We encourage you to try out Custom apps to make something wildly different - the sky is the limit!
Adding context
The more context you give the agent, the better the result. You can attach several types of context to your prompt:- Charts - pick existing saved charts to give the agent a working metric query it can reuse. The agent gets the structure of the query (the dimensions, metrics, filters, and table) so it knows exactly which fields to use.
- Dashboards - attach a dashboard to pull in every query on it at once.
- Images - upload screenshots, mockups, or design references.
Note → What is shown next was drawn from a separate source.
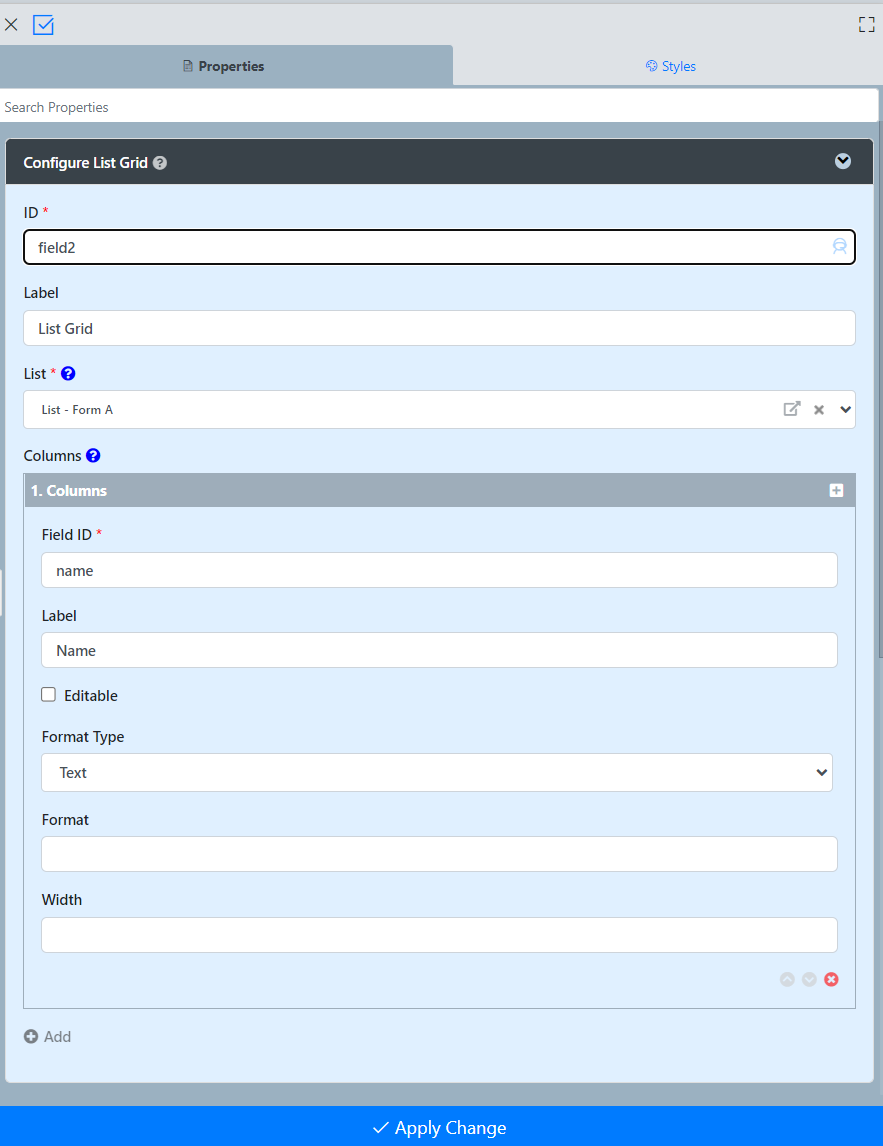The width and height of the screenshot is (883, 1146).
Task: Open the Format Type dropdown
Action: 437,773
Images are one of the fastest ways to nail the visual style you want.
- Sample data - each chart and dashboard chip has an Include sample data toggle. When you turn it on, Lightdash runs the query and passes the first 10 rows to the agent so it can make better decisions about formatting, content, and copy. Sample data is opt-in per resource because rows can be sensitive - the agent will see whatever you send it.
Iterating on your app
Every prompt you send creates a new version of the app. The agent keeps its working state between versions, so follow-up prompts like “make the header smaller” or “swap the bar chart for a line chart” land as targeted changes instead of full rewrites. If a build is taking too long or going in the wrong direction, you can cancel it and try a different prompt.Query inspector
When an app runs a query, it will appear in the query inspector. Open it to see every query the running app is making - the underlying metric query, the fields it’s pulling, and the results it gets back. Use it to verify the app is asking for the right data, debug unexpected numbers, or sanity-check performance.
Sharing an app
Newly created apps are personal - only you can see them. Apps will initially appear in Settings > My apps. To share an app with your team, add it to a space. Once an app is added to a space, it follows the same rules as everything else in that space:- Viewers of the space can open the app and interact with it.
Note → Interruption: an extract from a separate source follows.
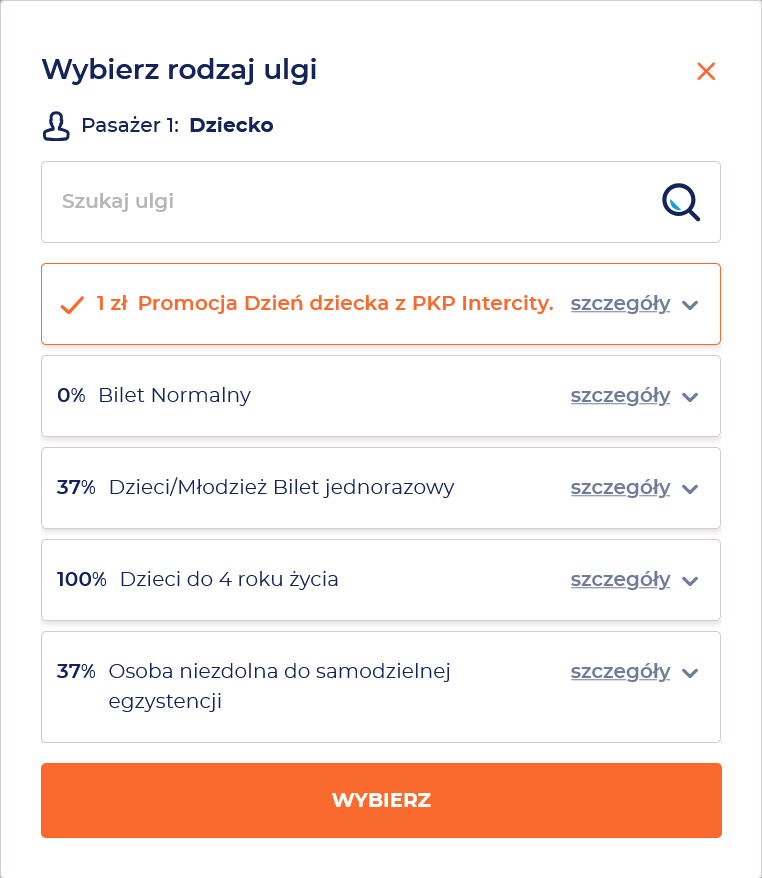Select 37% Dzieci/Młodzież Bilet jednorazowy discount
This screenshot has height=878, width=762.
click(x=381, y=488)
- Editors and admins of the space can iterate on it, rename it, move it, and delete it.
- The app respects the same project-level access controls (user attributes, row-level filters) as the rest of your content.

Data context and the app model
Data apps don’t ship with their own copy of your data. They run inside a sandboxed iframe with no direct access to the Lightdash API, so every query the app wants to run is proxied through the Lightdash UI hosting the iframe. This means:- Permissions are enforced by Lightdash, not the app. Whoever opens the app sees data based on their own role, group memberships, and user attributes - exactly as if they had run the query themselves in an explore.
- The agent generates code, not data. When the app is being built, Claude sees your dbt model catalog (tables, dimensions, metrics) and any context you attach to the prompt. It writes queries against your semantic layer; it does not get a dump of your warehouse.
- The agent can see anything you attach. Charts, dashboards, images, and sample data you include in the prompt are passed to the agent as context. Don’t include data you wouldn’t be comfortable sending to the model.
Best practices
- Iterate. Most apps get substantially better after a few rounds of iteration. Start with the rough shape, then refine.
- Use images to lock in style. A screenshot of a dashboard, a brand guideline, or even a hand-drawn mockup goes a long way toward getting the layout, typography, and colors right on the first try.
- Attach sample data when content matters. If the app is making decisions based on what’s actually in your data - picking a chart type, writing copy, or formatting values - turn on sample data for the relevant charts. Just remember the agent will see the rows you share.
- Reference existing charts and dashboards. Pointing the agent at a working metric query is faster and more reliable than describing the query in prose.
- Use the query inspector early. If something looks off, check the queries the app is running before tweaking the prompt.